Business that were forced to close because of the corona virus struggle during city curfew.

Many businesses that spent months closed because of the coronavirus had just re-opened when the protests began, and then curfew was put into place.

Several local restaurants are struggling with the decision to even stay open right now.

Walking down Parsons Avenue, you can smell the barbeque wafting in the air from Pit BBQ and Grill.

“We opened in February right before the pandemic happened. It was bad timing,” Dandre Martin said.

They were forced to close another location, and only do carry out from one shop.

“Not being able to get the full potential at the beginning, it really took a big hit on us,” Martin explained.
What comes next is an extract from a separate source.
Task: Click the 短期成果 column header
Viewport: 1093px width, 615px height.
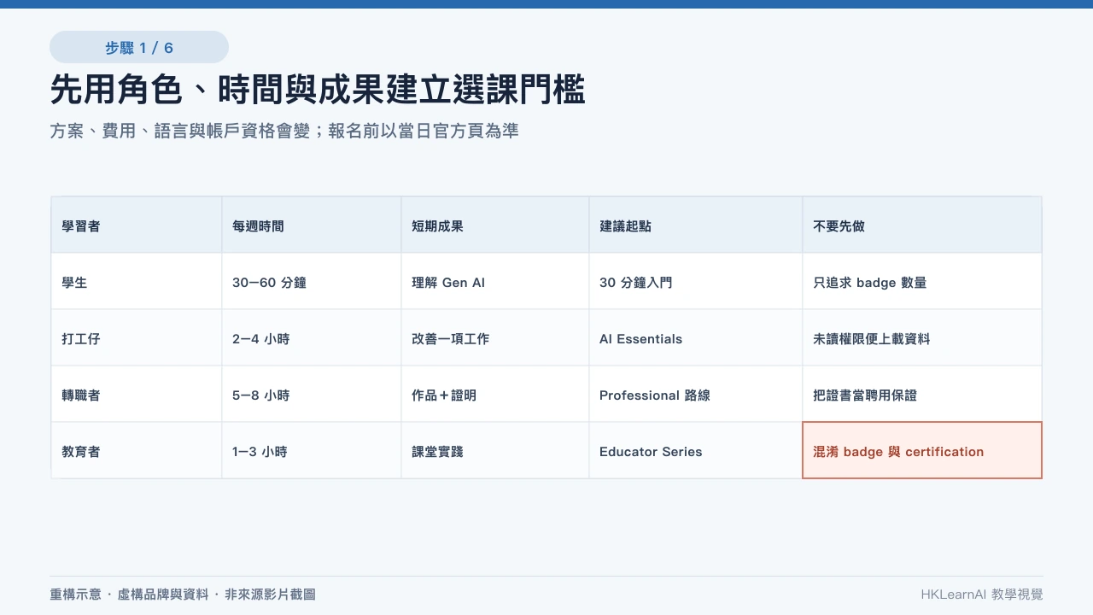Action: (495, 226)
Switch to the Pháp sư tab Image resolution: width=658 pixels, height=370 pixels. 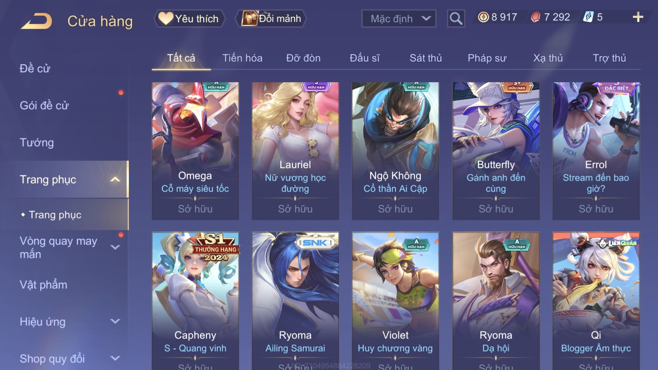487,58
Martin says he was cautiously optimistic when Governor Mike DeWine announced restaurants could open, then was protests began followed by the citywide curfew. Two big financial blows to a brand new business.

“It sucks for us to have to close down earlier than what we will have to,” Martin said.

Some businesses like the Happy Greek that just re-opened saw other businesses being vandalized, and with the curfew, they decided just to close up and shut down.

Martin says he will stay open for the hours he can, and hopes to add patio seating to be able to serve more in their limited hours.

“Very frustrated. I understand why it needed to be done. We are just going to take it day by day,” he said.

Columbus Mayor Andrew Ginther's office says the curfew has proven to be effective for keeping peaceful protesters safe, so they are keeping it in place for now. It's unclear when it might be lifted.